El regreso prematuro de Santos, la contratación del juez español Baltasar Garzón, el reajuste del salario mínimo, para mencionar sólo algunos ejemplos recientes, no pretenden resolver los problemas del sector minero, la justicia o el mercado de trabajo; son gestos convenientes, trucos publicitarios si se quiere. Todos los políticos recurren a esta suerte de demagogia. Pero la alta popularidad de algunos mandatarios y ex mandatarios latinoamericanos parece estar agravando el problema, exacerbando la superficialidad democrática. Hemos caído, por llamarlo de alguna forma, en el síndrome del 70%. Cualquier porcentaje de aceptación inferior es considerado preocupante, prende las alarmas de los asesores. La medianía estadística se ha convertido en una preocupación preponderante. El narcisismo presidencial está desbordado. En su primer encuentro con el entonces presidente Lula, Santos mencionó (no pudo evitarlo) que mientras su porcentaje de aceptación había llegado al 90%, el de Lula apenas superaba el 85%.

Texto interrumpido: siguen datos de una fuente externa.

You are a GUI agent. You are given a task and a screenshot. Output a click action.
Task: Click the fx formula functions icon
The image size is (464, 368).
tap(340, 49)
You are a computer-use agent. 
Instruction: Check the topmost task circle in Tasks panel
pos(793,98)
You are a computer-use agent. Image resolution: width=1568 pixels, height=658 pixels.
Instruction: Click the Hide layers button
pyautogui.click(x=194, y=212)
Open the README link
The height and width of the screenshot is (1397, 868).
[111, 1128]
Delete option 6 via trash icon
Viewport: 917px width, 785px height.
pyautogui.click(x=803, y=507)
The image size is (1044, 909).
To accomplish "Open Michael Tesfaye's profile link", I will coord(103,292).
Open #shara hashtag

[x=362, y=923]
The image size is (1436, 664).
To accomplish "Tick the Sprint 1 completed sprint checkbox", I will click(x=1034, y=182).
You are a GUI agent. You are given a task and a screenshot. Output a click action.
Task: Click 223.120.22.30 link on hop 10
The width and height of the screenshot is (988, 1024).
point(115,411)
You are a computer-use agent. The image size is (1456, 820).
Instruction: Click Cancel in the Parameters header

Un porcentaje de aceptación o aprobación de 70% o más puede ser un síntoma preocupante, una manifestación inmediata de cierta complacencia, encantamiento o suspensión de la incredulidad. Puede incluso llamar la atención sobre una enfermedad mayor: la coexistencia de un público complaciente y un gobierno superficial, adepto a los gestos dramáticos. Por el contrario, un porcentaje de aceptación cercano a 50% revela un escepticismo saludable, un grado conveniente de polarización. Yo prefiero incluso la paradoja de Perú, donde el progreso socioeconómico coincide con la impopularidad presidencial, a una paradoja opuesta, casi trágica, en la cual, para usar un giro conocido, “el presidente va bien pero el país va mal”.